# F70 100hr service question?



## G_straus822 (Feb 18, 2016)

Hey guys what’s up? So I’m about to do a 100hr service on my 2016 f70 and I wanted to know if anyone has used a different oil other than yamalube? Also if anyone has tried different spark plugs other than the recommended NGK LKR7E? Thanks for the info!


----------



## Frank Ucci (Jan 20, 2019)

I've used Mobil One on my (3) Yamaha 4 Strokes (including a 2012 F70) since 2001. I haven't encountered any problems. If your engine is under warranty, I'd use the recommended Yamalube.


----------



## Capt. Moose (Dec 12, 2015)

G_straus822 said:


> Hey guys what’s up? So I’m about to do a 100hr service on my 2016 f70 and I wanted to know if anyone has used a different oil other than yamalube? Also if anyone has tried different spark plugs other than the recommended NGK LKR7E? Thanks for the info!

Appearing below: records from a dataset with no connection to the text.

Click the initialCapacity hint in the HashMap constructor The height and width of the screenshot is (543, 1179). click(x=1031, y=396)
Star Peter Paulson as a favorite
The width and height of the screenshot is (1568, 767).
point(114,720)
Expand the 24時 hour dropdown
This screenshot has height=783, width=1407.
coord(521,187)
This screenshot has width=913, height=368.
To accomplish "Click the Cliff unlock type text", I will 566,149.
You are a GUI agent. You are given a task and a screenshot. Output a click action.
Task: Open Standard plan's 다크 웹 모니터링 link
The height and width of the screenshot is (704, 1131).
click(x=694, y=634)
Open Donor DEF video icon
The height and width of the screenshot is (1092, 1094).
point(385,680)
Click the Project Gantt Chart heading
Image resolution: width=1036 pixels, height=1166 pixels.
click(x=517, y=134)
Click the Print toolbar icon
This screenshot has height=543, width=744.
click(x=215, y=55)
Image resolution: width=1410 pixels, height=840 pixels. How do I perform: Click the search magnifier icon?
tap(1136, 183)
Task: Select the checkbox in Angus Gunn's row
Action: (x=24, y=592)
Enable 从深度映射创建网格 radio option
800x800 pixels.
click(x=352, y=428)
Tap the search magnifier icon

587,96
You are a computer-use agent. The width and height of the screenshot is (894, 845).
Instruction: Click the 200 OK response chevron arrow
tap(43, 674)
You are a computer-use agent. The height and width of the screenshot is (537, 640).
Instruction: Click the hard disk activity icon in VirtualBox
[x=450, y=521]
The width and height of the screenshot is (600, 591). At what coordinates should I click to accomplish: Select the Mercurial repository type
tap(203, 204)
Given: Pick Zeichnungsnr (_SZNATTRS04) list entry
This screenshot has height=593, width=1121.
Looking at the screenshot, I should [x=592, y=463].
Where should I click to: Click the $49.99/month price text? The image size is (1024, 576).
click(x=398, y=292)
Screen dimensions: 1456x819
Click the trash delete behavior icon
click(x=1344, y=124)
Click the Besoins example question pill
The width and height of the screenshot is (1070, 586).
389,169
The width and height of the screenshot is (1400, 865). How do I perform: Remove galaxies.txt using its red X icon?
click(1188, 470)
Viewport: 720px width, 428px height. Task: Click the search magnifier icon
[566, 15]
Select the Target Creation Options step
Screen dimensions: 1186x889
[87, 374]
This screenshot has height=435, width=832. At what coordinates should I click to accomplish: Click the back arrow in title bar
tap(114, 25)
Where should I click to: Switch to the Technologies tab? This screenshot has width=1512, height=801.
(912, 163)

Tell your uncle to hook you up.


----------



## G_straus822 (Feb 18, 2016)

Capt. Moose said:


> Tell your uncle to hook you up.


Hahahahaha I was just curious if anyone used anyThing different. No family discounts around here.


----------



## Capt. Moose (Dec 12, 2015)

G_straus822 said:


> Hahahahaha I was just curious if anyone used anyThing different. No family discounts around here.


I use yamalube in my Tohatsu. Stick with the recommended plugs.


----------